I woke up this morning and that phone call was the first thing on my mind. Was it real? Or did I dream it all? I hate that feeling – that feeling that reality has blurred. That the lines between unconsciousness and consciousness have blurred to the point of unknowing.
So I called you back, even though it was only 7 o’clock in the morning, and I asked, “Did you call me last night or was that a dream?”
You clicked your tongue against the top of your mouth, like you always do when you’re disgusted. “Yes, I called, and you didn’t even say a goddamn thing. You don’t care about Viv at all? Jesus Christ, what kind of heartless bitch do you have to be?”
I was glad you couldn’t see me from the other side of the phone. I rolled my eyes at you. “Who calls in the middle of the fucking night to tell someone that their sister is dying? Especially when they know that the person they are calling is in bed by 7? Like come on.”
You clicked your tongue again but said nothing, so I continued. “Like really, don’t try to make me feel bad because I was still half asleep when I answered the damn phone. Like, okay, it’s big news, but next time just call me in the fucking morning.”
You sighed your disgusted sigh again. “Listen, okay? You could have made a point to wake up –“
“Let me stop you right there because you know that’s not how it works. And frankly, if your wife is dying, you should be sitting with her, not calling me in the middle of the night to tell me. Was it like she wasn’t going to live through the night?”

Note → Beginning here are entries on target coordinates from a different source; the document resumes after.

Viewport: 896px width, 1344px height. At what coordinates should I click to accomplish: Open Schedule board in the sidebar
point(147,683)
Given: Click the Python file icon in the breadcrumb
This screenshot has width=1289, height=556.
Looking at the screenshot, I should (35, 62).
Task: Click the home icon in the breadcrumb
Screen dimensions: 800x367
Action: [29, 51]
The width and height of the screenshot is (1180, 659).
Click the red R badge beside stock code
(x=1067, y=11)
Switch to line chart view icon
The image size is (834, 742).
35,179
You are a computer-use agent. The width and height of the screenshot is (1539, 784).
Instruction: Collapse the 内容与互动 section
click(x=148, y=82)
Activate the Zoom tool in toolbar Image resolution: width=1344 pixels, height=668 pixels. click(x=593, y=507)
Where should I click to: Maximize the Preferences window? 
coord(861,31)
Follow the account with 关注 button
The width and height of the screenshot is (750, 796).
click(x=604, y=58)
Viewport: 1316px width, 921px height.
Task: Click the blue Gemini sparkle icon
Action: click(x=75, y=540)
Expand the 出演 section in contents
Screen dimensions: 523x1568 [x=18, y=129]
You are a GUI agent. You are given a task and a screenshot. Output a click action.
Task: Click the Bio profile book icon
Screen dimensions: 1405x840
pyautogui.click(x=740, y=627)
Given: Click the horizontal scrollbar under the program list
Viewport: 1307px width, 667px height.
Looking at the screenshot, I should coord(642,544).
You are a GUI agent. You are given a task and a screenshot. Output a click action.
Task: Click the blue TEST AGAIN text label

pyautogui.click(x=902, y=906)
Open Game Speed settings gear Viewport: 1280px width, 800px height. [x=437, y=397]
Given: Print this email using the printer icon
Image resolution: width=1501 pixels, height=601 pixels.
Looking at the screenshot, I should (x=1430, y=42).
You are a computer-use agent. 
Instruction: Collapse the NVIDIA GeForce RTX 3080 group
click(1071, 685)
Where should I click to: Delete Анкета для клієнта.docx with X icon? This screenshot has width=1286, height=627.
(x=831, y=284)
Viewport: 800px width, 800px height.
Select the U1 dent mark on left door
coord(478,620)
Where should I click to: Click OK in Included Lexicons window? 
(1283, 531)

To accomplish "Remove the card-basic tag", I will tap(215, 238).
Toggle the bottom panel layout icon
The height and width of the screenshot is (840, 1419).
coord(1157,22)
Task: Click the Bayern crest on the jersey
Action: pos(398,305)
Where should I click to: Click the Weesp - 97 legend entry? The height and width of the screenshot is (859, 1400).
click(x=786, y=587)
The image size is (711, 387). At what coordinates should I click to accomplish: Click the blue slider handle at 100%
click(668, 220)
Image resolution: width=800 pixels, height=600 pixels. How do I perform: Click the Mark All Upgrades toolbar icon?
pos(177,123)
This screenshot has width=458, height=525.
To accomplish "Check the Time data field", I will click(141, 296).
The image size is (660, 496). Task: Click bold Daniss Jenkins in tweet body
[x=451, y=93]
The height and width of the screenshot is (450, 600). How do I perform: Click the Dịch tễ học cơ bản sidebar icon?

“Well, no,” you said slowly. “But she doesn’t have long.”
“Okay, well then it could have probably waited. Don’t try to drop any guilt on me.” I shook my head, and again thanked god I was on the phone with you and not face to face. I would not have done well face to face. I would have wanted to punch you, if we were face to face. But you were always a pretentious piece of shit, weren’t you? You always treated everyone in Viv’s family, every last damn one of us, like you were better. And even as she lay dying and you sit watching, you are still treating us like shit.
“Well that’s not what I was trying to do, but –“
“Yeah, right. Okay. You always act like you’re better, like you’re more involved, that we are somehow lesser because we just don’t do as much as you.”
The exasperated sigh, again.
“I get it,” I say to you, to the silence on your side of the phone. “I do – I get that it’s hard to watch your wife die. But don’t act like this is our fault. Don’t act like any of Viv’s family is at fault for something we have no control of.”
“You know what?” You growl into the phone. “Your family has this weird philosophy to let nature take its course. And she’s letting the cancer take its course because that is what she believes, because that is what you assholes taught her!”
I laugh, out loud this time, at you. “Yes, we clearly brainwashed her. Or, you know, the alternative is that she is an autonomous human being with her own thoughts and feelings and she is following her own philosophy. I am not sure you’ve noticed, but there are a lot of things all of us don’t agree on, and that’s one thing she happens to agree with our mother on. But that doesn’t mean all of us agree. Still, she can make her own choices. Let her have that, like fucking Christ.”
You stutter on the other end, and hang up. I call mom. Mom laughs. “She just called here screaming at me, too.” Mom sniffles a little; I can tell she’s been crying. You probably made her cry. I clench my hand into a fist, and all I can think is that I would just love to knock your goddamn teeth out. I unclench my fist. You are just angry that Viv has decided to let her life go instead of fighting through sickness and feeling like she’s dead already to be alive. She has never wanted to go through chemo or radiation – and I get that. Why can’t you respect it? Why can’t you accept it? She’s told you since the very start (and yes, I know this because we are sisters, and we’re the closest of all our siblings) that if she found out she was terminally ill, or even close to terminally ill, she wouldn’t fight it. Have you seriously not processed this information in the ten years you’ve been married, or the fifteen years you’ve been together?